No one who has been paying any attention will have been surprised to learn that Apple monitors and tracks the way in which people use its devices. The terms and conditions to which all iTunes users subscribe explicitly state that Apple reserves the right to monitor how people use its products, gathering location, text, audio, video and contact data, in order to improve its services.

What has surprised some is the slipshod fashion in which Apple has acted with respect to data security. Storing detailed geophysical data with precise timestamps in an unencrypted file on every iPhone is irresponsible in the extreme and indicative of the lack of care large corporations take in protecting the privacy of individual users.

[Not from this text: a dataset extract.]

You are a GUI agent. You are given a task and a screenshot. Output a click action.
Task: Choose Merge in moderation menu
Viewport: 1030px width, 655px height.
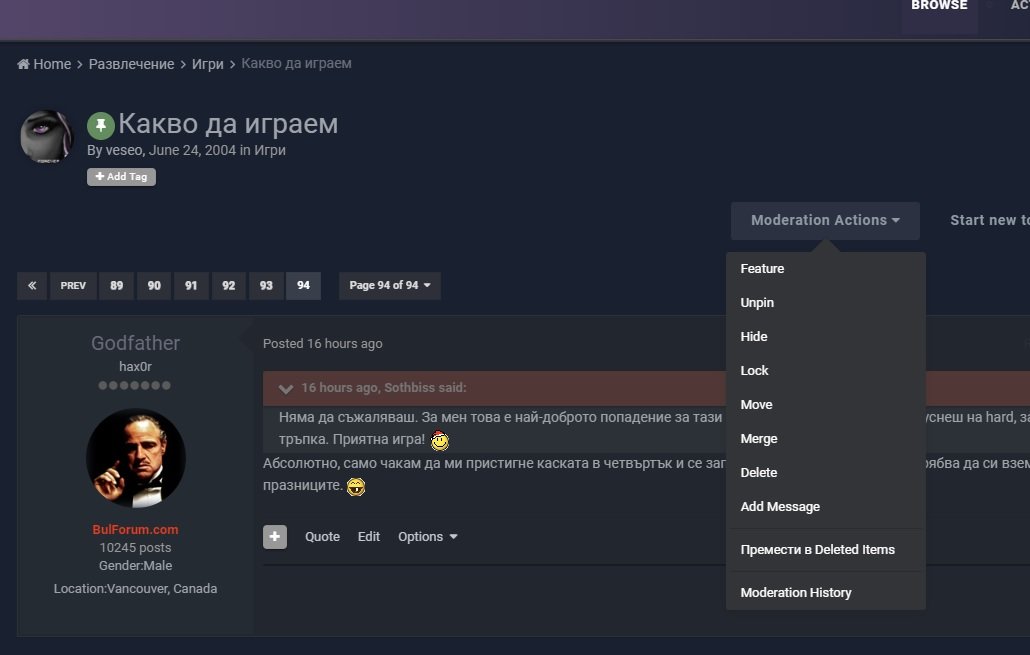pos(758,439)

Last year, Google ran into trouble when it became clear that as part of its StreetView project, the company had also engaged in extensive WiFi snooping. The UK Information Commissioner, Christopher Graham, initially accepted Google's claims that it scanners had not picked up anything valuable, before being embarrassed by his European counterparts who took this intentional breach of personal privacy much more seriously. Upon reopening the case it was discovered that, contary to Google's prior assertion, it had indeed hoovered up whole emails, passwords and other personally sensitive information. The Information Commissioner's Office (ICO) subsequently declared that this constituted a "significant breach" of the Data Protection Act. However, there was no further investigation into the internal working practices that lead to a Fortune 500 company "mistkenly" collecting payload data from unencrypted wireless networks. This was an ugly situation, the response to which was far from adequate.

In the case of Apple, the situation is much, much worse. An iPhone is a personal computing device, capable of gathering intimate information about a person's movements, their relationships with others and their private day-to-day activities. What we have to ask and what the Apple incident should bring to public attention and scrutiny is: how much information should Apple and other such mobile computing companies (including Microsoft and Google) be allowed to keep about their users and share with their partners? What regulations need to be introduced in order to limit the commercial incentives that are leading successful internet companies to adopt ever more intrusive business models which demand users hand over ever more of their sensitive (not to mention highly valuable) personal data.

One argument put forward by those that defend this manner of flagrant intrusion into people's private lives is the 'freedom to choose' defence. Nobody forces anybody else to sign up to Facebook. This is, of course, true. However, I would question whether or not the people who sign up to services like Facebook, or who use smartphones, are aware of, or have understood, the amount of information the service provider collects, or the extent to which they are volunteering to be spied upon. I would go so far as to venture that the majority of the people who sign up to use these services would be quite creeped out by the detailed user profiles corporations such as Apple, Google, Facebook and others, keep on their users.

What can be done? Certainly, I have been deeply heartened to see that Privacy International is already preparing possible legal action against Apple in several of the countries. I think it is important that this kind of flagrant intrusion into people's privacy become a much bigger issue. People in power need to know that this is not good enough and that we (the users) will not stand for it. There should be incentives (possibly commercial) for companies that respect and protect user data and individual privacy. And privacy, as a whole, needs to be taken much more seriously by individuals, organisations, corporations and governments. The technologies that are now remaking the world threaten to incalcate us in a permanent surveillance society. But before Silicon Valley companies take us too much further down a route that prioritises their interests and possibly not the rest of society at large, we need to stop and think about the kind of world in which we want to live, because to shrug and say, "This is just the way things are; how else do you expect a for-profit corporation to behave?" is simply no longer good enough. This is too important and something has to change.